The third cause of action alleged violations of the Constitution and statutes of the Commonwealth of Puerto Rico, specifically malicious prosecution and employment discrimination. Following the rule set forth in United Mine Workers v. Gibbs, 383 U.S. 715, 726-27, 86 S.Ct. 1130, 1139-40, 16 L.Ed.2d 218 (1966), we exercise our discretion and dismiss without prejudice these supplemental state claims. See Newman v. Burgin, 930 F.2d 955, 963-64 (1st Cir.1991); Gilbert v. City of Cambridge, 932 F.2d 51, 67 (1st Cir.), cert. denied, — U.S. -, 112 S.Ct. 192, 116 L.Ed.2d 153 (1991).
III.
Conclusion
We DISMISS all federal claims for failure to state a cause of action. We DISMISS WITHOUT PREJUDICE all state claims. Judgment shall be entered accordingly.
IT IS SO ORDERED.
. Although his complaint alleged that defendant was demoted as a result of political discrimination, in the opposition to the motion for summary judgment plaintiff made it clear that he is not seeking relief based upon this event.
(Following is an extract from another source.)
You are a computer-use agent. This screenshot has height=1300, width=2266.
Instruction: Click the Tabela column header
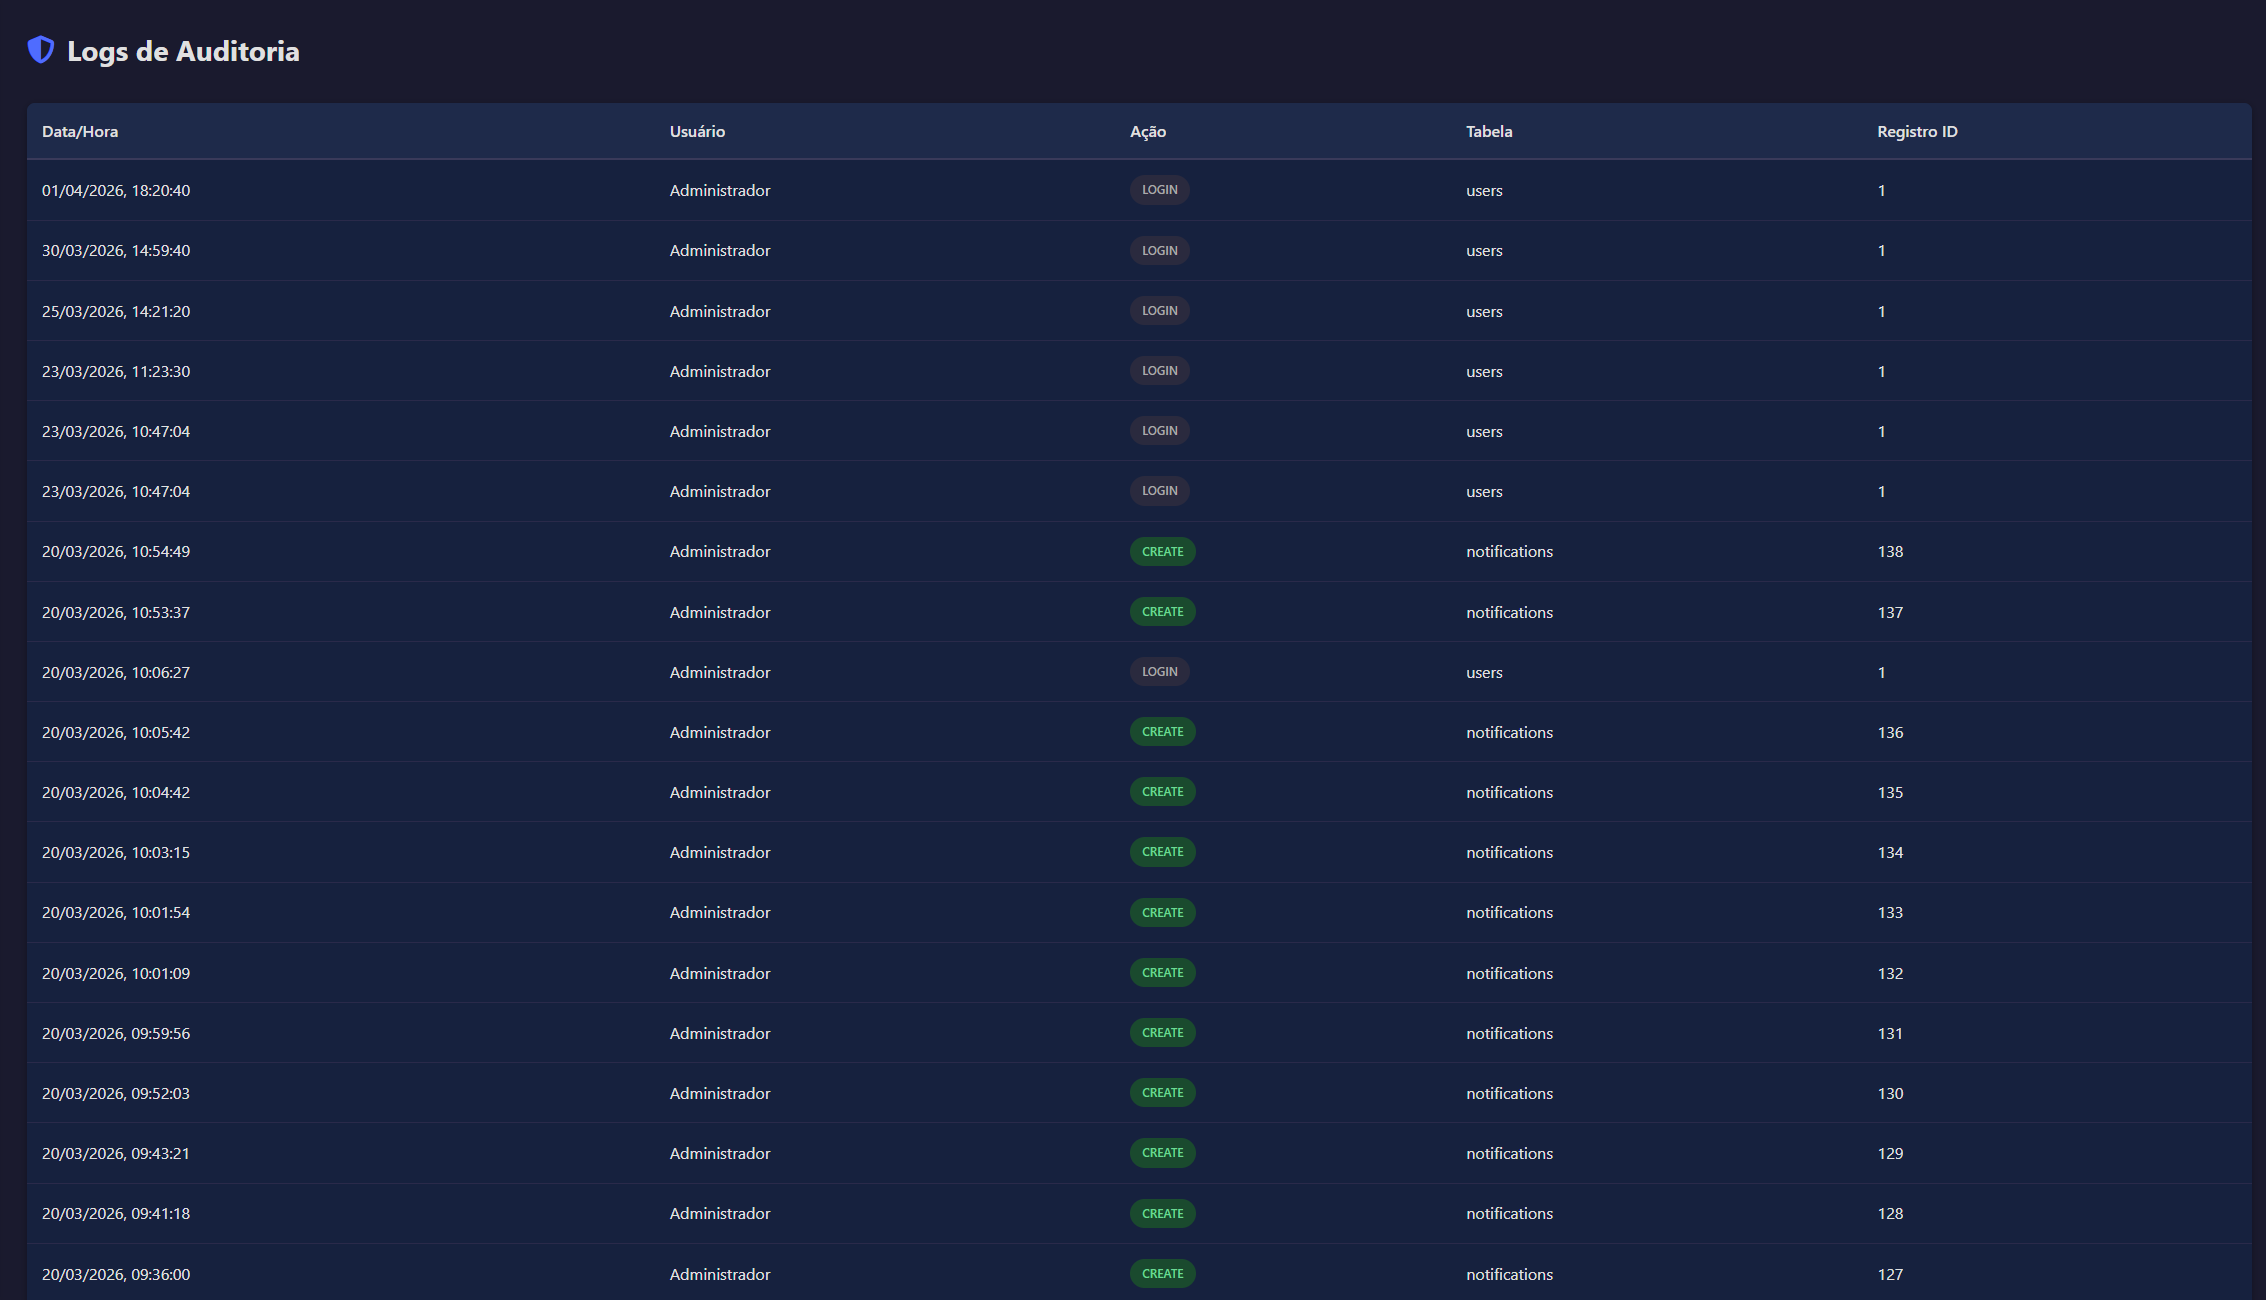pyautogui.click(x=1488, y=131)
Therefore, we will not address any contention regarding the demotion.
. 3 L.P.R.A. § 82a provides in part:
When an agency determines that any of its officers or employees is in default in his accounts, has not rendered an exact accounting, or has disposed of public funds or properties for purposes not authorized by law, or that any of its officers or employees or a private person without legal authorization has used, destroyed, disposed of, or benefitted from public funds or property under the care, control or custody of the agency, the latter shall immediately notify the Controller of Puerto Rico for pertinent action.
The agency shall also be responsible for conducting an investigation in order to determine the causes and circumstances in which the loss or disposal of such public properties or funds occurred and taking the administrative measures that are necessary to correct the deficiency that propitiated the loss, and to direct that the proper actions and sanctions be taken against the officers or employees responsible for said action.... [I]n any case in which the outcome of said investigation tends to establish the commission of an illegal act, the agency shall also immediately notify the Secretary of Justice so that he may take the corresponding action.
The above-mentioned notices shall be made even though the funds or properties were, are, or can be returned.